La Cour des comptes a examiné le fondement législatif des dispositifs fiscaux mis en place pour tenir compte de la situation familiale, analysé leur cohérence et apprécié leurs effets pour les services fiscaux et les contribuables. La Cour a formulé 10 recommandations visant une plus grande cohérence des avantages fiscaux familiaux, une amélioration de leur gestion et une lutte plus efficace contre leur détournement.
Le rapport de la Cour des comptes sur la prise en compte de la famille dans la fiscalité présente les dispositifs existants, leur appropriation par les contribuables, leurs effets et les perspectives de ces dispositifs.
Un coût global estimé à 28 milliards d’euros
L’impôt sur le revenu est le prélèvement qui prend le plus en compte la composition conjugale et familiale des foyers fiscaux. La Cour des comptes relève que « certains dispositifs hérités du passé apparaissent aujourd’hui trop favorables ou attachés à un statut davantage qu’aux ressources et aux charges réelles de leurs bénéficiaires ». La Cour vise ainsi certaines situations concernant des demi-parts fiscales additionnelles (invalidité, veuvage, anciens combattants parents isolés) qui mériteraient, selon le rapport, de « s’adapter au contexte socio-économique ».
L’impact sur les finances publiques de la prise en compte de la famille par le système fiscal est évalué à 28 milliards d’euros en 2021, dont 27,6 milliards au titre de l’impôt sur le revenu, soit 1,1 % du PIB, 9,5 % des recettes fiscales nettes de l’Etat et 34,5 % du produit net de l’impôt sur le revenu.
Une difficulté de gestion liée à des règles fiscales complexes
Selon le rapport de la Cour des comptes, la multiplication des règles fiscales est source de complexité à la fois pour les contribuables et les services de la Direction générale des finances publiques. De plus, la méconnaissance de certains dispositifs conduit à des phénomènes de non recours, comme l’attribution d’une demi-part supplémentaires pour les parents isolés ou la réduction d’impôt au titre des frais de scolarités.
La Cour ajoute que la complexité des règles peut également « favoriser des irrégularités, qu’elles soient intentionnelles ou non ». Le développement récent du réparage d’anomalies grâce au traitement de données a permis la vérification ciblée de milliers de dossiers.
Des effets redistributifs discutés
Les effets redistributifs globaux de la familialisation de l’impôt sur le revenu sont complexes à appréhender. Le quotient familial est particulièrement pointé du doigt par le rapport de la Cour en ce qu’il favorise les familles les plus aisées.
Le système français du quotient familial fait figure d’exception à l’international.
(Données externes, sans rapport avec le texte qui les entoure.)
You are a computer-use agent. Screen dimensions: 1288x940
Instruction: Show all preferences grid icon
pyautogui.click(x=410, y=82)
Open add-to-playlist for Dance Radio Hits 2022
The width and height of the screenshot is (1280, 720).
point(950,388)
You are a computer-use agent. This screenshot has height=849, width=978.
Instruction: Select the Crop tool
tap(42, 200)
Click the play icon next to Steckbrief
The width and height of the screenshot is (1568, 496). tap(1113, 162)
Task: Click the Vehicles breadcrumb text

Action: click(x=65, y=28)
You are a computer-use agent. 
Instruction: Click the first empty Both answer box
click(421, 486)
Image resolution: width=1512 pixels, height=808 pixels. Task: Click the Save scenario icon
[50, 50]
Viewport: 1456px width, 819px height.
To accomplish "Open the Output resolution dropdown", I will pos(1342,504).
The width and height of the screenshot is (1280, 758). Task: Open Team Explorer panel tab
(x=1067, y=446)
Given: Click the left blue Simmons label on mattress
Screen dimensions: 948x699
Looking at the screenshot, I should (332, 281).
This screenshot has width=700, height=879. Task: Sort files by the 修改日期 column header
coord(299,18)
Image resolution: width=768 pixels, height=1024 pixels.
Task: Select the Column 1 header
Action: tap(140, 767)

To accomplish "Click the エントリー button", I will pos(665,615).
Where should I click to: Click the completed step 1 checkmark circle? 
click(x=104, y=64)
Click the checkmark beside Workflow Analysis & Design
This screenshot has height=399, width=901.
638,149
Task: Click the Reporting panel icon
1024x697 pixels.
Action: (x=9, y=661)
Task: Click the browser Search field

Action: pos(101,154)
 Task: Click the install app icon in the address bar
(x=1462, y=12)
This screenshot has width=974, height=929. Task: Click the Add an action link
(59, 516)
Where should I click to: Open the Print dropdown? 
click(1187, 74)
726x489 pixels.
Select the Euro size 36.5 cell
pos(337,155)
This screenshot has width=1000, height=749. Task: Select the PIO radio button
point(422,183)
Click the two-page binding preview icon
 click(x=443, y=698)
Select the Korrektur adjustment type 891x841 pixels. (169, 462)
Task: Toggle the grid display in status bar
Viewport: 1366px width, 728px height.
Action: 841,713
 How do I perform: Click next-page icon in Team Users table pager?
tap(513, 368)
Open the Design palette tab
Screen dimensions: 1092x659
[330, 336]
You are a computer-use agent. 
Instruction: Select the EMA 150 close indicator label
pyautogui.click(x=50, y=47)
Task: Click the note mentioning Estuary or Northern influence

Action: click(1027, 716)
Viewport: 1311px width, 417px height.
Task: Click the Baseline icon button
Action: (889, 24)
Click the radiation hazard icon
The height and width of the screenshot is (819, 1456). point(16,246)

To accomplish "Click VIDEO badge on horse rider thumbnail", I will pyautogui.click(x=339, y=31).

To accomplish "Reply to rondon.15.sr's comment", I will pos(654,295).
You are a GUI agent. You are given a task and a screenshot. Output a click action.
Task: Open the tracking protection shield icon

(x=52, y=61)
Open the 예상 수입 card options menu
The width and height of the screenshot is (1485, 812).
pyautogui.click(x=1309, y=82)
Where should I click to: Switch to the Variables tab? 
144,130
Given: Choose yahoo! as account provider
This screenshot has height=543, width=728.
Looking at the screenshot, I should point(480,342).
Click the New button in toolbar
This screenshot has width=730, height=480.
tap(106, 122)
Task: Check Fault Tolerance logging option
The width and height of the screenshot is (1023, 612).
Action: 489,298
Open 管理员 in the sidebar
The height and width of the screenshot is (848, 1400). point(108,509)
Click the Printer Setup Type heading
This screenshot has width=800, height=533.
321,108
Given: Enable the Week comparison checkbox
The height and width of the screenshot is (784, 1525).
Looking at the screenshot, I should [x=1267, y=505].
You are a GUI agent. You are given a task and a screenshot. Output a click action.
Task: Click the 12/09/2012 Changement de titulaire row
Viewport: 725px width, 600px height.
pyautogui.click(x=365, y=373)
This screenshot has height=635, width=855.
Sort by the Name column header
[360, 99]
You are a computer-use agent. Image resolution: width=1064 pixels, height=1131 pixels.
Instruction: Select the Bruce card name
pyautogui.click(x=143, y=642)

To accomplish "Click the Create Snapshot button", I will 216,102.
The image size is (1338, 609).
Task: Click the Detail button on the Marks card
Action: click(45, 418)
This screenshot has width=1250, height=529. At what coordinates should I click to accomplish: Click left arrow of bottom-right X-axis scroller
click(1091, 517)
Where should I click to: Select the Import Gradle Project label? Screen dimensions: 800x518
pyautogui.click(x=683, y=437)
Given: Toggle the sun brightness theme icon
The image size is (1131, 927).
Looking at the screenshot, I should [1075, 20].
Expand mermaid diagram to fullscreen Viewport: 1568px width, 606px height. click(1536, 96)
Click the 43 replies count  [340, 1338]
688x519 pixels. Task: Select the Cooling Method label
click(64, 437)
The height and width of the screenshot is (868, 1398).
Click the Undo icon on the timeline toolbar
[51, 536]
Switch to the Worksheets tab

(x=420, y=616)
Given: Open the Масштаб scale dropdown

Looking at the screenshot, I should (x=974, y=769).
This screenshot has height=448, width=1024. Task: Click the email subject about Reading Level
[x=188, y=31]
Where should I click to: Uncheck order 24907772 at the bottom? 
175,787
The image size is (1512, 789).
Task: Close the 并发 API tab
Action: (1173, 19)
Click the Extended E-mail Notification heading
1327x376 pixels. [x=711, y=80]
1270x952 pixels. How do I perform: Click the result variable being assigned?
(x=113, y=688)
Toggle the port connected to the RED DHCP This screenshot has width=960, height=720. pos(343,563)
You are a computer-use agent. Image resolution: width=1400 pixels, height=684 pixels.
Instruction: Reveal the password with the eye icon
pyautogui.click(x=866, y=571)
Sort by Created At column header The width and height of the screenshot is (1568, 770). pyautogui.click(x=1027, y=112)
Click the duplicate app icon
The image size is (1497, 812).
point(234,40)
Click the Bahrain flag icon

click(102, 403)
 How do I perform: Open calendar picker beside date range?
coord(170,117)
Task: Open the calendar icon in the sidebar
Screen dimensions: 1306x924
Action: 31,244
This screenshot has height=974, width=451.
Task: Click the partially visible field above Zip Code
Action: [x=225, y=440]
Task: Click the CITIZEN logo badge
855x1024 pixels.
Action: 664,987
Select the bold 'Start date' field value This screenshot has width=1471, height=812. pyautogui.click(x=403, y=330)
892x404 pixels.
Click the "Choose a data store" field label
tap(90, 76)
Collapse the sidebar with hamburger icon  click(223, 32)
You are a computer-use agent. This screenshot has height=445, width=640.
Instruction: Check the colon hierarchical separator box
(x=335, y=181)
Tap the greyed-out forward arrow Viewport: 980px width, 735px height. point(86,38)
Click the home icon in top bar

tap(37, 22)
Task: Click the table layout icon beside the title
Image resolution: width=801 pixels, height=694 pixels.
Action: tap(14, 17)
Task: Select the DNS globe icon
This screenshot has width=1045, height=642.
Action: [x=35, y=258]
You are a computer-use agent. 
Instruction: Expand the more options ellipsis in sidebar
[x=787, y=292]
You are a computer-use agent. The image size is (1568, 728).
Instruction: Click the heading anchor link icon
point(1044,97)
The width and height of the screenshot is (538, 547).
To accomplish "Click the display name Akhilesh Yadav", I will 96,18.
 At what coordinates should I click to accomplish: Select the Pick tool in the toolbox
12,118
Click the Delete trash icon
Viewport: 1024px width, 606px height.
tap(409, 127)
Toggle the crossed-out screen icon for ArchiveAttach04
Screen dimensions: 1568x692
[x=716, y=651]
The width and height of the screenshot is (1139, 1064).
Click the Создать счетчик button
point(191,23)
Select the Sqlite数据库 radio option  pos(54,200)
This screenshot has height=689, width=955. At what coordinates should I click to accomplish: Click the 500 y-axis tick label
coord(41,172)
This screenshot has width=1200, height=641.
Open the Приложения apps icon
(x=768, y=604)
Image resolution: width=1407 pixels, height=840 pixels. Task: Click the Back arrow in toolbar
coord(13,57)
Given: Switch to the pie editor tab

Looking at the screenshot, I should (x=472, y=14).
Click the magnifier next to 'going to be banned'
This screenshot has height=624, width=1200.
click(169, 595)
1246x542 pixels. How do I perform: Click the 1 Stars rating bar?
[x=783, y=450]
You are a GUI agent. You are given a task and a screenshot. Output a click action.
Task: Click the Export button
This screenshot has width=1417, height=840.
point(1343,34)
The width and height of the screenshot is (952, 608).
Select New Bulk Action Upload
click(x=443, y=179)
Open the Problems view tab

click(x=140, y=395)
Ces trente dernières années, la tendance générale au sein de l’Union européenne est plutôt allée dans le sens d’une individualisation de l’impôt sans pour autant exclure la reconnaissance d’une forme de solidarité au sein des foyers ou en tenant compte des charges de parentalité par des mécanismes comme l’abattement, la réduction d’impôt ou la modulation du barème de l’impôt.
La Cour présente dix recommandations visant à simplifier et rationnaliser la prise en compte de la composante familiale par le système fiscal :
- aligner le régime fiscal des veufs ayant des enfants à charge sur celui des parents isolés à l’issue d’une période transitoire consécutive au veuvage ;
- engager la suppression de la demi-part pour les personnes vivant seules ayant un enfant majeur non rattaché qu’elles ont élevé pendant au moins cinq années au cours desquelles elles vivaient seules ;
- homogénéiser progressivement les niveaux de plafonnement du gain en impôt procuré par les demi-parts additionnelles ;
- remplacer l’abattement en faveur des contribuables ayant des enfants majeurs mariés ou chargés de famille rattachés à leur foyer fiscal par l’attribution des mêmes parts de quotient familial que pour les enfants mineurs ;
- évaluer les effets de l’absence de conjugalisation de l’impôt sur la fortune immobilière et proposer des scénarios d’évolution ;
- uniformiser les majorations de revenu fiscal de référence pour toutes les demi-parts supplémentaires dans la détermination des seuils d’allégements fiscaux en matière de taxe foncière et de contributions sociales ;
- prévoir une obligation de dépôt des justificatifs attachés à la déclaration des revenus sur l’espace personnel numérique pour toute première demande d’un avantage lié à la situation familiale ;
- évaluer les effets du dispositif mis en place en 2023 pour s’assurer que les pensions alimentaires déduites du revenu imposable sont symétriquement déclarées par leurs bénéficiaires ;
- redresser, le cas échéant, les droits éludés de taxe foncière et de contributions sociales consécutivement à un contrôle fiscal ayant conduit à majorer le revenu fiscal de référence ou à minorer le nombre de parts fiscales ;
- mettre à disposition des services gestionnaires un applicatif de gestion des remboursement de malus CO² et de la taxe sur la masse en ordre de marche.